Usernames found embedded in the DazzleSpy binary

Of these, “XpathX” seems to have a number of paths typical of an active user, but why these should have found their way into the code is both mysterious and suspicious.

Multiple paths for user “XpathX” are embedded in DazzleSpy

There’s no obvious mechanism that would easily result in those being embedded accidentally, and one could be forgiven for thinking that these paths were deliberately placed. We might also wonder about the authenticity of other paths such as /Users/wangping/pangu/.

How To Protect Against OSX.DazzleSpy

OSX.DazzleSpy, like macOS.Macma before it, appears to be aimed at visitors to certain websites holding content about, or of interest to, Hong Kong pro-democracy activists and activism. Although that is a small demographic, the threat actors also exploited a (now-patched) local privilege escalation, CVE-2021-30869, to run the payload as root.

SentinelOne’s behavioral engine detects OSX.DazzleSpy on execution. In order to prevent infections like DazzleSpy, be sure to install a good behavioral AI engine that can recognize novel threats based on what they do. Legacy AV scanners that rely on known signatures or cloud reputation services alone will not be able to stop threats that have not previously been detected in the wild.
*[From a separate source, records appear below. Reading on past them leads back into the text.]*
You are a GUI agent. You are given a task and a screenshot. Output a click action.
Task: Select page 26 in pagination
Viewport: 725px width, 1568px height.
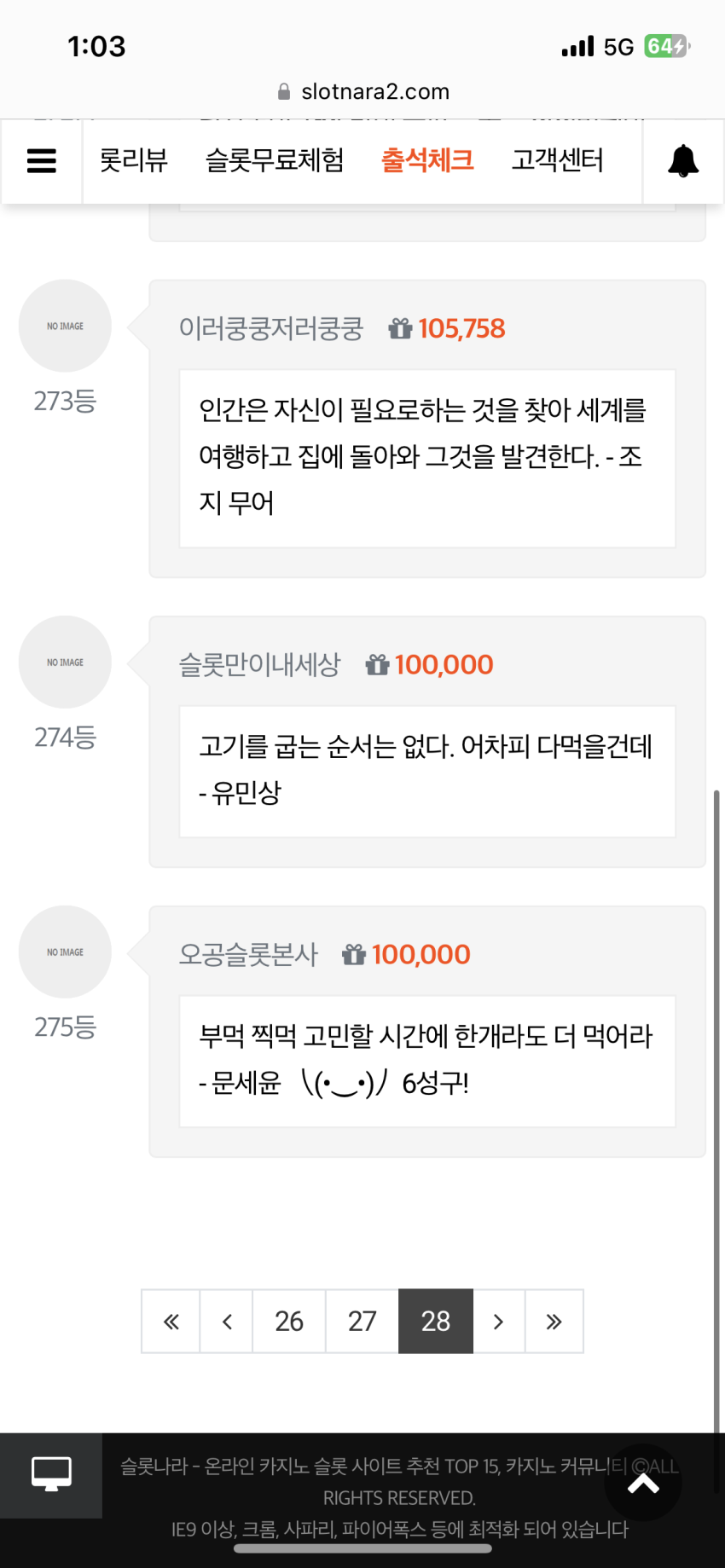pos(289,1322)
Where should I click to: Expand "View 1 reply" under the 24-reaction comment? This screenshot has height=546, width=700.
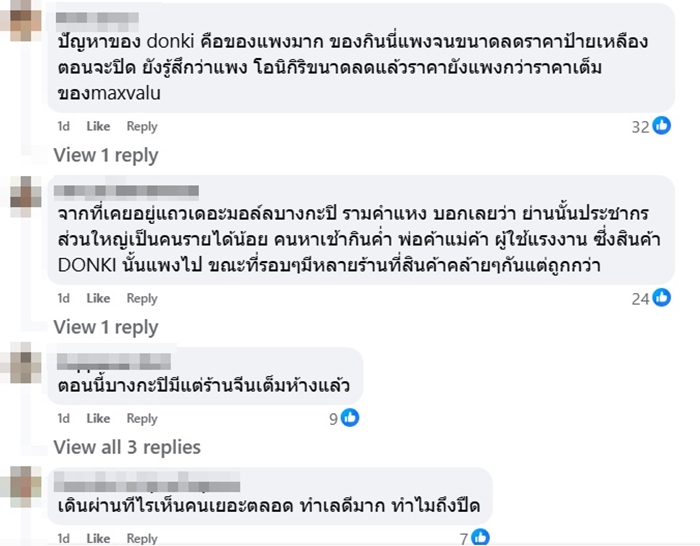pyautogui.click(x=106, y=327)
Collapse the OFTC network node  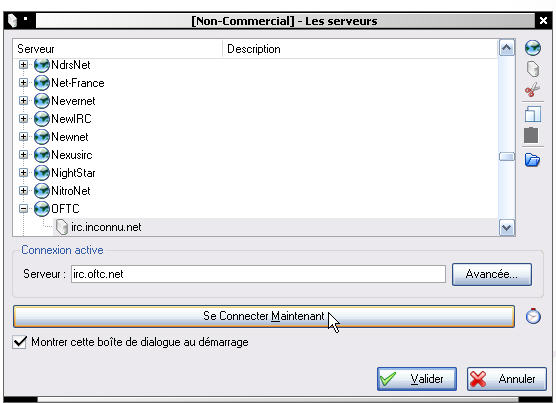coord(23,209)
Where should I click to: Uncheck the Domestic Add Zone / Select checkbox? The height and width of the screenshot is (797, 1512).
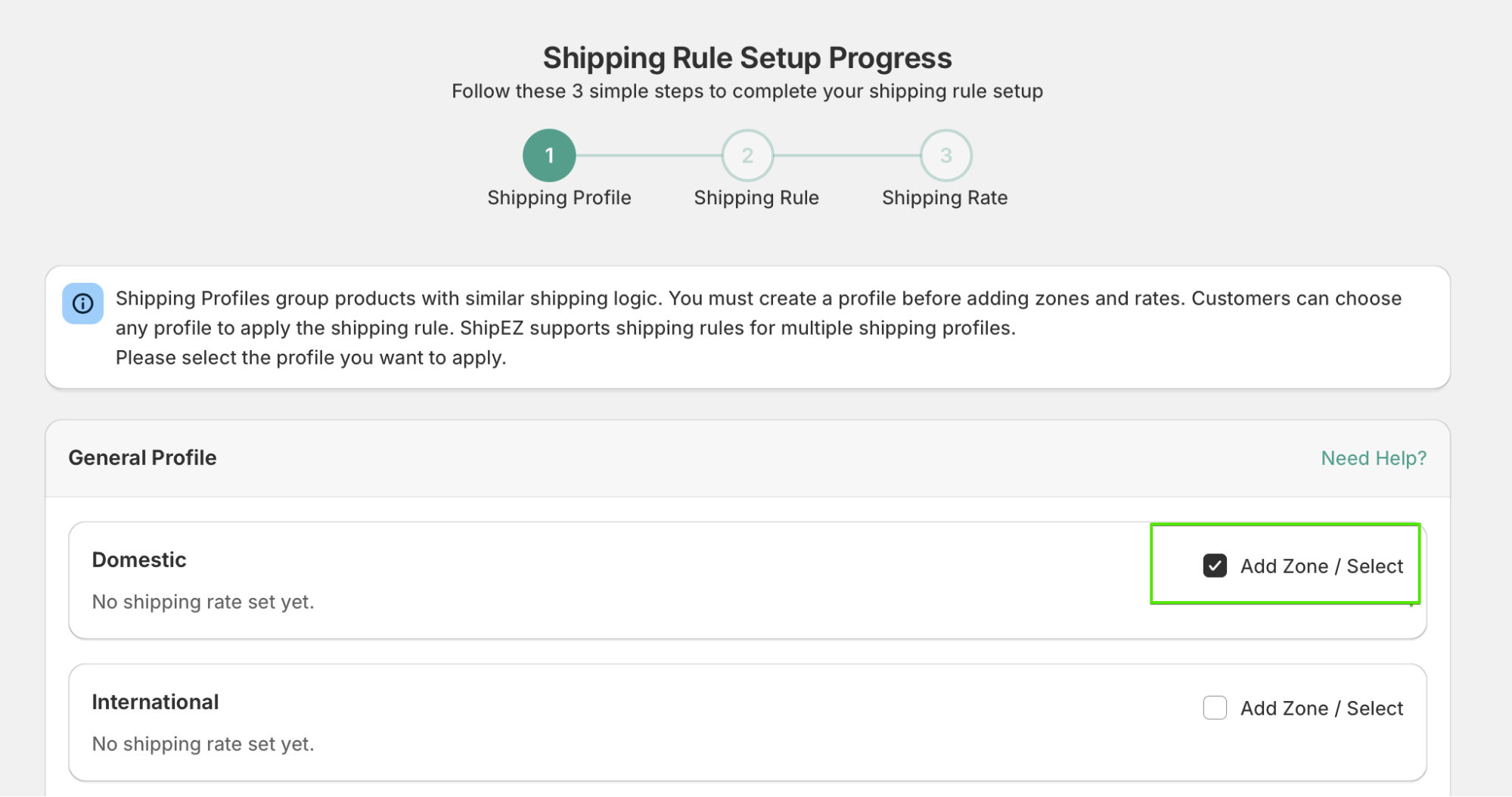1215,566
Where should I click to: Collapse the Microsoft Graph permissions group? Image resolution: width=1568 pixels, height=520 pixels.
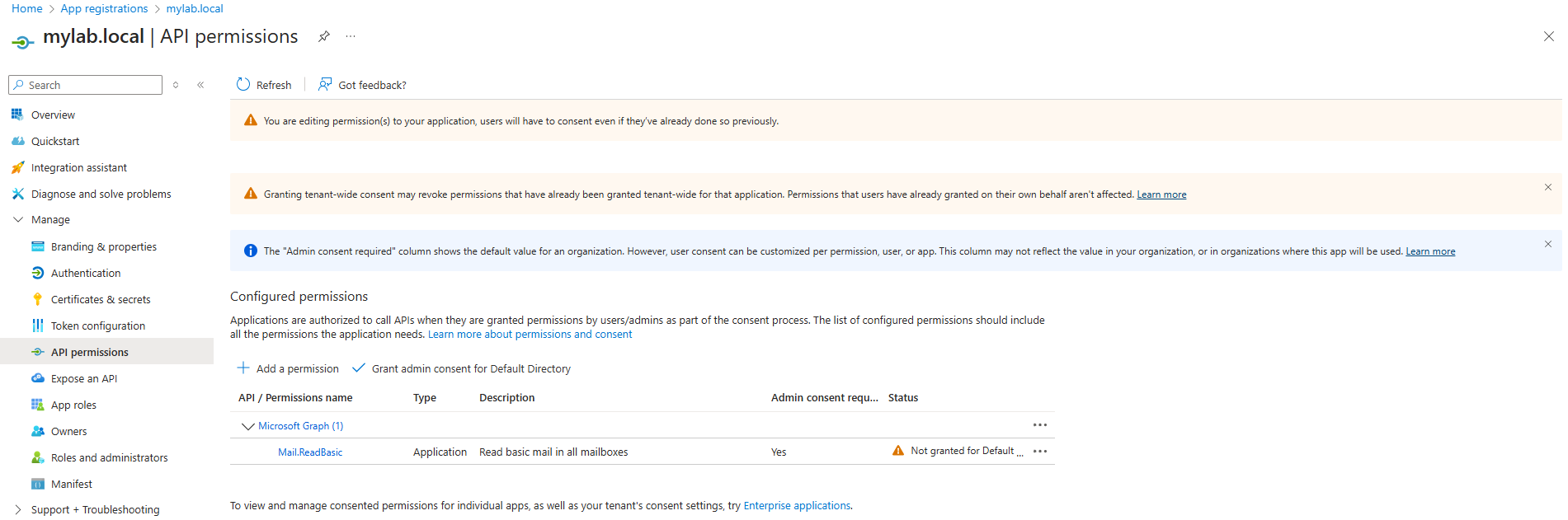coord(247,425)
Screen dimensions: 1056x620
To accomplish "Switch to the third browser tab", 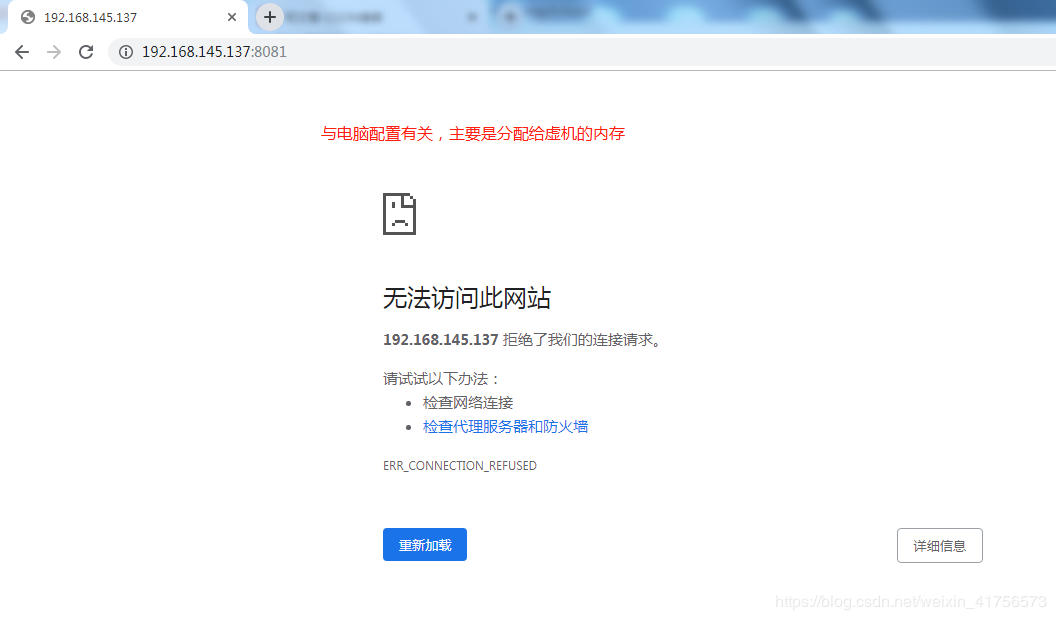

SentinelOne detects OSX.DazzleSpy on execution

Admin users can view details including threat indicators in the Management console and pivot directly from there to Deep Visibility for extended threat hunting across the estate if required.

The SentinelOne behavioral AI catches the malware attempting persistence


These two new Mac malware families continue trends we noted previously in macOS malware. DazzleSpy’s use of vulnerabilities is a clear warning to those that continue to insist Mac users cannot get malware if they engage in “safe behavior”: such a stance does not match today’s threatscape.

Meanwhile, SysJoker’s cross-platform backdoor functionality shows that threat actors are factoring in Mac targets along with Windows and Linux as they develop new ways to steal data and compromise organizations. As with all your other endpoints, it is vital to keep your Mac fleet protected by a capable, defense-in-depth security solution such as the SentinelOne platform.